• _Records for the exercise_

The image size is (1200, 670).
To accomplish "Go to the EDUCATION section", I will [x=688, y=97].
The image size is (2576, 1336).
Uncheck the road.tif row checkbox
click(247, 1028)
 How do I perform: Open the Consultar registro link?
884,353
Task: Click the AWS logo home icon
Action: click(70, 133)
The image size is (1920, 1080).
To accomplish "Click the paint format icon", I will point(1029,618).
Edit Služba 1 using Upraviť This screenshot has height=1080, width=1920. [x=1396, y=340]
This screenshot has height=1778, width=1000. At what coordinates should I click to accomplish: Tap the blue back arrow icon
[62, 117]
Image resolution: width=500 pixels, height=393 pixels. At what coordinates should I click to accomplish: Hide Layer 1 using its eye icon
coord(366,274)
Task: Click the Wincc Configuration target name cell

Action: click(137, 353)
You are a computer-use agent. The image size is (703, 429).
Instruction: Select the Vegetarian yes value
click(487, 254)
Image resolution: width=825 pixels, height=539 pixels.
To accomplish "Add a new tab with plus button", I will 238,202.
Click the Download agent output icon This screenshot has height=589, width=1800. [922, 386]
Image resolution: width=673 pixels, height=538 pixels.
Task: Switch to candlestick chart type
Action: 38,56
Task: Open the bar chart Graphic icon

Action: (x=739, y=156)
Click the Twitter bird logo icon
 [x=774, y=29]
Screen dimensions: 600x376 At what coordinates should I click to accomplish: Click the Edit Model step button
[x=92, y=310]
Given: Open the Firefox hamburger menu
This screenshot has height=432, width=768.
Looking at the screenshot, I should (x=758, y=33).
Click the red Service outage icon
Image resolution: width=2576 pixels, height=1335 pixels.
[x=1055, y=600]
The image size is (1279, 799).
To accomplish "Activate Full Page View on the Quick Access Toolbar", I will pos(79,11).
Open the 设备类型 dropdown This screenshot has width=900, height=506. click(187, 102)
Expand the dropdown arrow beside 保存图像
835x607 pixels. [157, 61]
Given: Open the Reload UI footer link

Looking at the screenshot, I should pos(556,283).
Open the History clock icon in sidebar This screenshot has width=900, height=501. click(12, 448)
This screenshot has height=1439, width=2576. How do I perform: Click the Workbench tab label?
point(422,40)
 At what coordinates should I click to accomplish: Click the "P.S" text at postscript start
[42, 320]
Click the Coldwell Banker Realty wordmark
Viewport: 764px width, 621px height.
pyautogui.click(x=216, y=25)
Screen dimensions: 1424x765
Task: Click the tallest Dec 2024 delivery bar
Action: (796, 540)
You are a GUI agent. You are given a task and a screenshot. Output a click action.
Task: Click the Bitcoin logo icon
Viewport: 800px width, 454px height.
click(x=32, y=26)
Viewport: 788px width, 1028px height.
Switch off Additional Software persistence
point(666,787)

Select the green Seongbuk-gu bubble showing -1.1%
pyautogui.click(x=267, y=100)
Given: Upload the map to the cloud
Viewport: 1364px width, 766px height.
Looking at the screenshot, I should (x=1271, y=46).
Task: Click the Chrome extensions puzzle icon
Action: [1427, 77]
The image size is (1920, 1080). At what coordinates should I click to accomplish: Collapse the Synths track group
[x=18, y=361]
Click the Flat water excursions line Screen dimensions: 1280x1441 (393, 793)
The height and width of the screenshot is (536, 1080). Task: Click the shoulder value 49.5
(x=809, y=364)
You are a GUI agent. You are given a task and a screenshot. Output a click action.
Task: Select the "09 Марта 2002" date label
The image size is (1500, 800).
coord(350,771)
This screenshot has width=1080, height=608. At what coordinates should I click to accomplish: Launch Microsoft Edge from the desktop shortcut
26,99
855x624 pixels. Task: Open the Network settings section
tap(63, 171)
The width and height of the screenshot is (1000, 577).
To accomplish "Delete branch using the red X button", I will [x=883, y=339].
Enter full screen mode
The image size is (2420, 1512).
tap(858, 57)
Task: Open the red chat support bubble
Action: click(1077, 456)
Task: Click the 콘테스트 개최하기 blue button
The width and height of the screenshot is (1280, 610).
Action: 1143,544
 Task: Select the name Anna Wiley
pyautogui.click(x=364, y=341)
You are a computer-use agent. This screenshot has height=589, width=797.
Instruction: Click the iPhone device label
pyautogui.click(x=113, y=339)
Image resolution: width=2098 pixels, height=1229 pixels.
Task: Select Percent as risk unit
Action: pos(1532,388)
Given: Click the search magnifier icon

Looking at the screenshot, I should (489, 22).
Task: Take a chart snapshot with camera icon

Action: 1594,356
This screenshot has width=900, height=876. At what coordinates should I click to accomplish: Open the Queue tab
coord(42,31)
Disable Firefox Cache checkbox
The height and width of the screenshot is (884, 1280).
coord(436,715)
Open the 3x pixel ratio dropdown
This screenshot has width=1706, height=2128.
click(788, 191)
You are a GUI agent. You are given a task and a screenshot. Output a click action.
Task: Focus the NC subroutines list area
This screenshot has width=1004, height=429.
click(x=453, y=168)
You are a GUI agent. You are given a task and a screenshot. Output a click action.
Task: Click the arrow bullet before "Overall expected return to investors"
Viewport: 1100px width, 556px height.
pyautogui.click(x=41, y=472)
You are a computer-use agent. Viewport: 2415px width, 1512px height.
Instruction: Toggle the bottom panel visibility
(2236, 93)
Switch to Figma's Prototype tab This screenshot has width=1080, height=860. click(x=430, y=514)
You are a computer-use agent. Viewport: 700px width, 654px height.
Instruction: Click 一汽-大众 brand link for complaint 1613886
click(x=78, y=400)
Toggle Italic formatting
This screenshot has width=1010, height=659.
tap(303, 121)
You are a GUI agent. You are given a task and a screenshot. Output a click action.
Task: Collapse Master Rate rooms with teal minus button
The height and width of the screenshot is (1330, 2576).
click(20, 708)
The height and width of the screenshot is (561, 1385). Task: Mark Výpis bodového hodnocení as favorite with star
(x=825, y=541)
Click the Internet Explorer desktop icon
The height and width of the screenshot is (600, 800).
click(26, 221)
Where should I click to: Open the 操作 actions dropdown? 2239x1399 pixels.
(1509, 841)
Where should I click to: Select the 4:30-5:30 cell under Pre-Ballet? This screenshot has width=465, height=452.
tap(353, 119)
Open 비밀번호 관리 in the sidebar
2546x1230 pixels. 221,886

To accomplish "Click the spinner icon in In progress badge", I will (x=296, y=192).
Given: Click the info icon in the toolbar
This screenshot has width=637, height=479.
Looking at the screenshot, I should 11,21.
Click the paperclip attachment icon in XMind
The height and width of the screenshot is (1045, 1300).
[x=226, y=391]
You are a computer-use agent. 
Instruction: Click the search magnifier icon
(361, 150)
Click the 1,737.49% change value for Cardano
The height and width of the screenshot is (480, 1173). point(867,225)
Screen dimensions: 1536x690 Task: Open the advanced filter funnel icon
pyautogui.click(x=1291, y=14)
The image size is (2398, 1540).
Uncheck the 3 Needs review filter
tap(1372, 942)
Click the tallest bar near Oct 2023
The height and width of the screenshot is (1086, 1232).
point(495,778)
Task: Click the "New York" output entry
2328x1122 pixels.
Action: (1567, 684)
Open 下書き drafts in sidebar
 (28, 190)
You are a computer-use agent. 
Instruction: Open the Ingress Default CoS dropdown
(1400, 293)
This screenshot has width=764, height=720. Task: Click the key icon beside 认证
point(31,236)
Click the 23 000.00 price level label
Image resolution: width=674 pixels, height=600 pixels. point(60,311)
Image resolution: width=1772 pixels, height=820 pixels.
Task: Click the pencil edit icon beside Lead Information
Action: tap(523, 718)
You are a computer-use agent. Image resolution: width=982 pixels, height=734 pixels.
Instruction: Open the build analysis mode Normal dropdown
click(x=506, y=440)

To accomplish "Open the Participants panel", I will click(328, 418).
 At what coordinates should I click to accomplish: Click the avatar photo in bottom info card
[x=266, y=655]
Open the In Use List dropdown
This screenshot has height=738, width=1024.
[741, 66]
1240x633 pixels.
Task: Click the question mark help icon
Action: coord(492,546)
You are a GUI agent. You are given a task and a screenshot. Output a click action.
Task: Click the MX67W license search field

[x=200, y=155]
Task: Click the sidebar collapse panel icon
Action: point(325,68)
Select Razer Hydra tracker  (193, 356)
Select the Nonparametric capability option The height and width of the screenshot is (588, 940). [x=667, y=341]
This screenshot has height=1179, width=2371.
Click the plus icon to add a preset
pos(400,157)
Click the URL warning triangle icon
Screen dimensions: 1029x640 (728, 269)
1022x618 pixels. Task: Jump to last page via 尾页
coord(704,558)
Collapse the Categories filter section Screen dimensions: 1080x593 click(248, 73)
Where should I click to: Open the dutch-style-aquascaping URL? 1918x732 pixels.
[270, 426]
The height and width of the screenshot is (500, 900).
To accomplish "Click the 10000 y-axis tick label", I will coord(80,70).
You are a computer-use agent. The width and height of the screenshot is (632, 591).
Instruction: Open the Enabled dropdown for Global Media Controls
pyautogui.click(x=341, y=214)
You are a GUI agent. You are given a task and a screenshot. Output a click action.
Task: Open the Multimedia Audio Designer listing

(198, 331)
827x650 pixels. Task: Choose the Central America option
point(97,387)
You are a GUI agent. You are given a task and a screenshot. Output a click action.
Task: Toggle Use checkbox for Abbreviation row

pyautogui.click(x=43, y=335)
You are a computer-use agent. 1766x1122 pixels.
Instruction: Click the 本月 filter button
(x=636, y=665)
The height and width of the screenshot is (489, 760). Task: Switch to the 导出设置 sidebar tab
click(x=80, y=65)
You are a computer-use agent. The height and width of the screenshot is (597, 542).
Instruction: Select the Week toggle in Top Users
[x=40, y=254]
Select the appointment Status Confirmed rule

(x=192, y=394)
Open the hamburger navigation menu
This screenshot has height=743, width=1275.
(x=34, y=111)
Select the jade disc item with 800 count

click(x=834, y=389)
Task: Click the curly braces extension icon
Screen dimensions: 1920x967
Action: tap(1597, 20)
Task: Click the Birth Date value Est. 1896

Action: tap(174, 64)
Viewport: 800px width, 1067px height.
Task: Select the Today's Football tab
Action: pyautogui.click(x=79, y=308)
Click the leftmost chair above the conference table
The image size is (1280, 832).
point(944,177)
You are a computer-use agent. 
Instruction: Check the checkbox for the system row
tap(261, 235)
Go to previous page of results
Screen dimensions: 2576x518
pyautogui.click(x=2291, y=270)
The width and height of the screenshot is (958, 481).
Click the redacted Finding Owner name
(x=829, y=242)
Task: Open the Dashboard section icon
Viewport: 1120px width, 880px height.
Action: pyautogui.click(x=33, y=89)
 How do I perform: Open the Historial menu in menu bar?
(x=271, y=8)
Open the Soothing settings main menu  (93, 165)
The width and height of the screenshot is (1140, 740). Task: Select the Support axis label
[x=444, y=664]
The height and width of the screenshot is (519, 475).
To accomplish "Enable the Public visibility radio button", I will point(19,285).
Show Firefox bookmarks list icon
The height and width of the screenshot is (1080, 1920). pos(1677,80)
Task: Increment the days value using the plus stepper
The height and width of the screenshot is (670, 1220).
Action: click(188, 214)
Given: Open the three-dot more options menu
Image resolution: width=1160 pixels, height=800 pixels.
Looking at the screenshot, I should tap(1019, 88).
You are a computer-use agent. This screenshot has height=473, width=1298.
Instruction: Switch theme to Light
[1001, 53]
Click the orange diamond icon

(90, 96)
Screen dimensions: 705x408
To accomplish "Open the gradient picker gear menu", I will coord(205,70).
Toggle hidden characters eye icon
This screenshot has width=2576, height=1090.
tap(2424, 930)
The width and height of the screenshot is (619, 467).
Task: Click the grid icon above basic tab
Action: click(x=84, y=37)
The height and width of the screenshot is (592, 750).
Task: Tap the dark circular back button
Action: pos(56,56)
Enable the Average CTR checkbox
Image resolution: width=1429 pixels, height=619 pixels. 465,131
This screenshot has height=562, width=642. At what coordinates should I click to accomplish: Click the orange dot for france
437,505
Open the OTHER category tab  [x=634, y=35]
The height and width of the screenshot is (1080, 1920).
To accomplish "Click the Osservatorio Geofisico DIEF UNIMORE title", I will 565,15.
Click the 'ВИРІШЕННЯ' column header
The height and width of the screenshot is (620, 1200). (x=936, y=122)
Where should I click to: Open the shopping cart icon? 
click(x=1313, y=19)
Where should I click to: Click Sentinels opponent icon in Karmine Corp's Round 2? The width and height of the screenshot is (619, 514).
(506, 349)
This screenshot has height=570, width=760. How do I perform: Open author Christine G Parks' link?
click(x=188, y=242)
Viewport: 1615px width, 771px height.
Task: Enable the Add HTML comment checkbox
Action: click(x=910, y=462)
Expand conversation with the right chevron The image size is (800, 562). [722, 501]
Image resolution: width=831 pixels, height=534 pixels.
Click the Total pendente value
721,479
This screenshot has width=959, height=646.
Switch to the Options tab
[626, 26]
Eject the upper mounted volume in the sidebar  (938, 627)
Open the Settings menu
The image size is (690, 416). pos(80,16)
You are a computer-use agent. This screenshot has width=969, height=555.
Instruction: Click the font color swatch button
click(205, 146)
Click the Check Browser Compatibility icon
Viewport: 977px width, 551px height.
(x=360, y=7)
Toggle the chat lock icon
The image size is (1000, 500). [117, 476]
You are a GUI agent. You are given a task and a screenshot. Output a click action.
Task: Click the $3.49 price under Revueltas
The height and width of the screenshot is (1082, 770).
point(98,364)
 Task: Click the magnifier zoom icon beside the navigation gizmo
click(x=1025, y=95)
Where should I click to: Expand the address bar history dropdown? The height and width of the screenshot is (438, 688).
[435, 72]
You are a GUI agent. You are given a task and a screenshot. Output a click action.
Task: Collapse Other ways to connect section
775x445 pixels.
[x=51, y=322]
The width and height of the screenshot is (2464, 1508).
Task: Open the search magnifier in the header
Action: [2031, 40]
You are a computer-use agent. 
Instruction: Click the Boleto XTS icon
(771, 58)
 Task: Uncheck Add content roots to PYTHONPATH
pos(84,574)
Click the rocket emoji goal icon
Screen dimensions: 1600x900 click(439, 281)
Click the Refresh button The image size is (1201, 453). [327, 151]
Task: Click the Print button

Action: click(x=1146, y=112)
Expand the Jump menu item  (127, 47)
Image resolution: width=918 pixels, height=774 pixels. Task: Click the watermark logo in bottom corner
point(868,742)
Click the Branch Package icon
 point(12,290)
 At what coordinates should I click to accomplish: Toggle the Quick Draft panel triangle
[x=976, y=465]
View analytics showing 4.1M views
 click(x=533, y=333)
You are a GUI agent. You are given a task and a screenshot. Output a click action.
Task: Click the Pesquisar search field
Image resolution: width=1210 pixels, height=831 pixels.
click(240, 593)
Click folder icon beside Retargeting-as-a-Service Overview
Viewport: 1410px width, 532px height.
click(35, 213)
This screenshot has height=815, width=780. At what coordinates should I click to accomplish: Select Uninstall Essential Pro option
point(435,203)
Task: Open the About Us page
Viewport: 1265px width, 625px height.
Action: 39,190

• _Exercise requirements_
Reproduce the listing above as a numbered list, from the line with "Task: Click the 콘테스트 개최하기 blue button" up to and including the line with "Action: 1594,356", and leave out any blank lines.

• _Response to this exercise_
1. Task: Click the 콘테스트 개최하기 blue button
2. The width and height of the screenshot is (1280, 610).
3. Action: 1143,544
4.  Task: Select the name Anna Wiley
5. pyautogui.click(x=364, y=341)
6. You are a computer-use agent. This screenshot has height=589, width=797.
7. Instruction: Click the iPhone device label
8. pyautogui.click(x=113, y=339)
9. Image resolution: width=2098 pixels, height=1229 pixels.
10. Task: Select Percent as risk unit
11. Action: pos(1532,388)
12. Given: Click the search magnifier icon
13. Looking at the screenshot, I should (489, 22).
14. Task: Take a chart snapshot with camera icon
15. Action: 1594,356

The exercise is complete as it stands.